Todd Walton’s web site is UnderTheTableBooks.com.

4 Comments

  1. Bob September 26, 2013

    Yes, this sounds a lot like the Taylor I knew. He will be missed.

  2. Jason September 26, 2013

    Thanks for sharing this, Todd. Taylor had actually sent me copies of your newspapers a few years ago when I was embarking on freelance writing. He was a mentor and friend to me when I was in school and after I graduated. I wish I had known he was sick. It’s interesting to read his letters to you, same voice, but with me he always deflected from himself to hear ask about my life and my growth. Maybe it was my age. I can hear him in my head now, imagining what he would say about him dying. He was always playing intellectual matchmaker, which is one of the reasons he sent me your newspapers. “Email so and so and tell him Taylor sent you.” I first met him in an “American Romanticism” class, and later in his prison literature class, and finally a year of independent study my senior year (he was retiring, so I was one of his last projects I guess). He also introduced me to Ivan Illich, sensing my own view of the world, and he hit the nail on the head, Illich has since become a hero of mine. Here’s the “morning prayer” he sent me in his last letter a year ago:

    Jesus said to the fishermen
    drop your nets and follow me;
    so in a trance that’s what I’ve done,
    walking blind now that I see.

    Or could this be the false messiah
    that I am following?
    Have I been climbing Mt. Moriah
    with flashing knife and fire burning?

    THE BINDING OF ISAAC

    Here am I, says the patriarch
    when his god speaks his name,
    as if awakened in the dark
    as was the first man, Adam.

    And when on the mountainside
    the boy breaks the silence,
    again he answers Here am I,
    the old man still in his trance.

    Only when he has built the altar
    and laid the sacrificial fire,
    faggots his son has carried there,
    does his mind begin to clear.

    Almost too late, for the boy’s
    throat lies under the knife
    when from the thicket comes the noise,
    the ram struggling for its life.

  3. gordon wheeler October 27, 2013

    Todd – thank you so much for writing these reminiscences of Taylor, whom I knew and loved so deeply these past 20 years.
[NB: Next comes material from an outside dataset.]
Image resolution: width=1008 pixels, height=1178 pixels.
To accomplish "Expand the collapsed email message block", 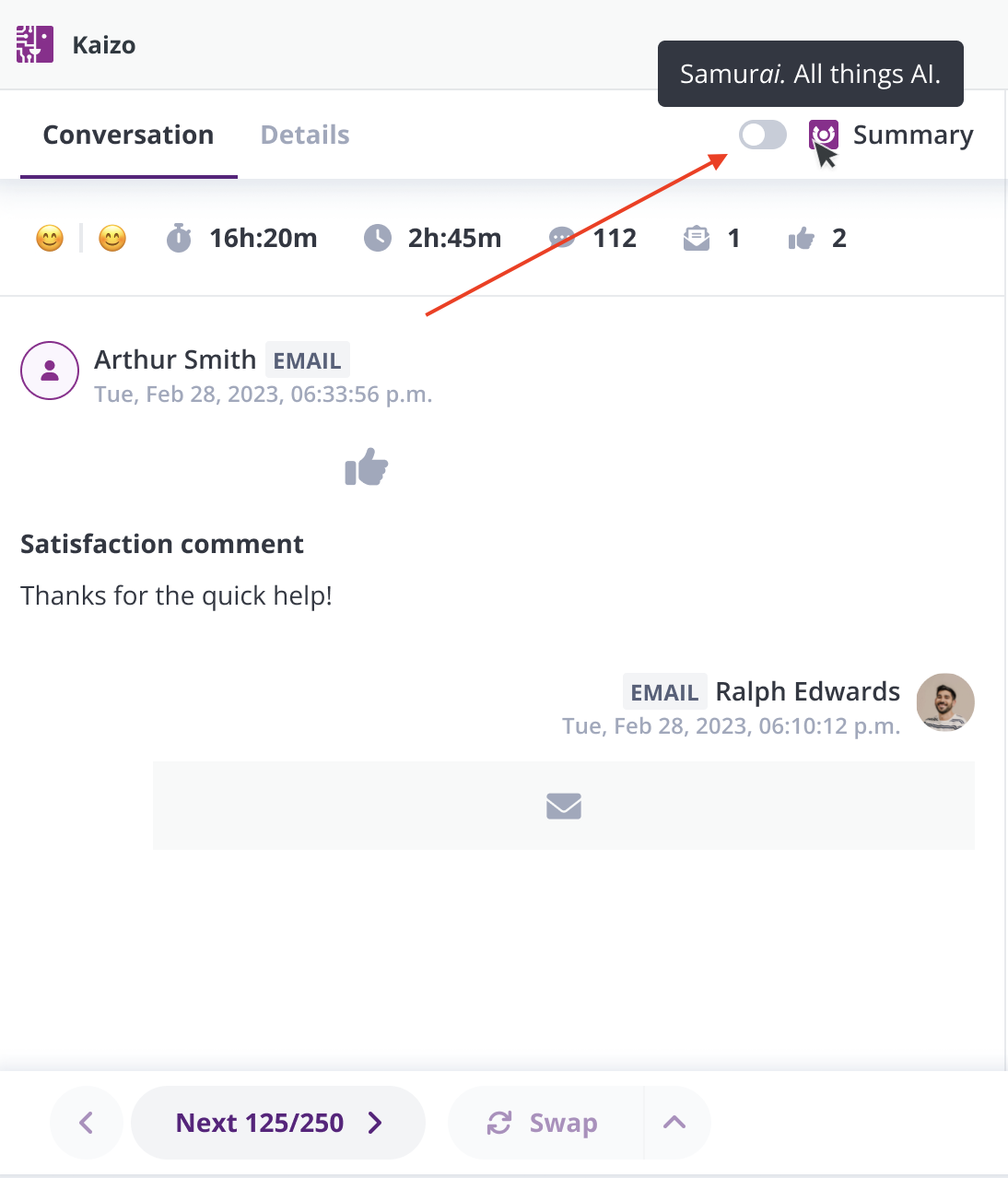I will [x=564, y=806].
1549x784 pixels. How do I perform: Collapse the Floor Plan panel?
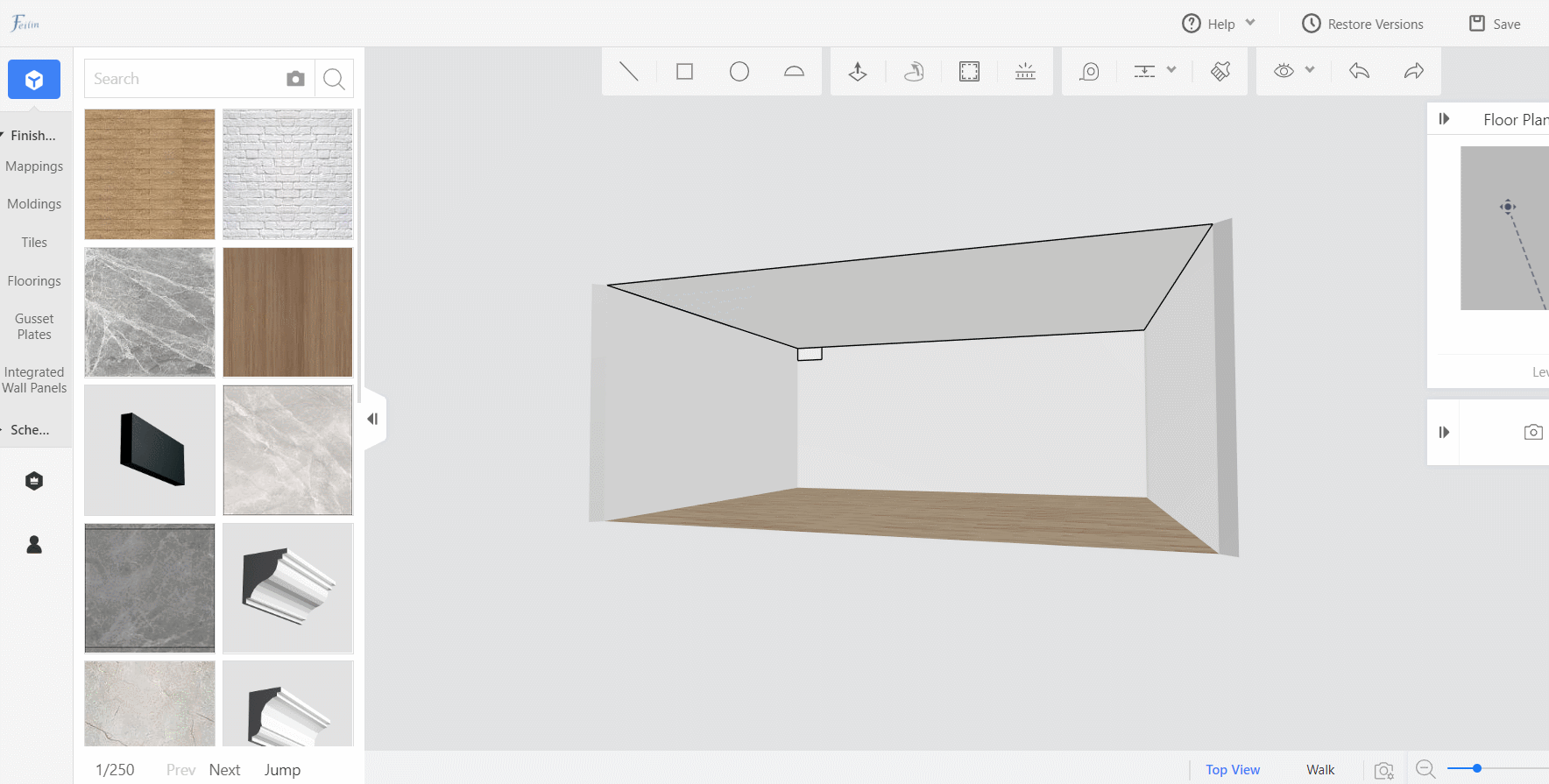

    a question: I don’t understand the last lines of the poem above, “No! Let my heart burn in the fire,
    I and hot be the ashes!

    that is, I don’t follow the “I.” Is it “Aye”? a word missing? thanks very much for clarifying. And thanks again for what you’ve written here – gordon

  4. Anne McGrail June 13, 2014

    Thank you for this, Todd. I was a friend of Taylor’s for decades, but because we communicated only by letter for many years, I didn’t know what happened in Otis and I thought I had offended him in some way with my last letter. So I am so sad to hear of his grief and loss, and also glad to know something about what his last months were like. It was a big mystery to me. He is a permanent fixture of my interior life.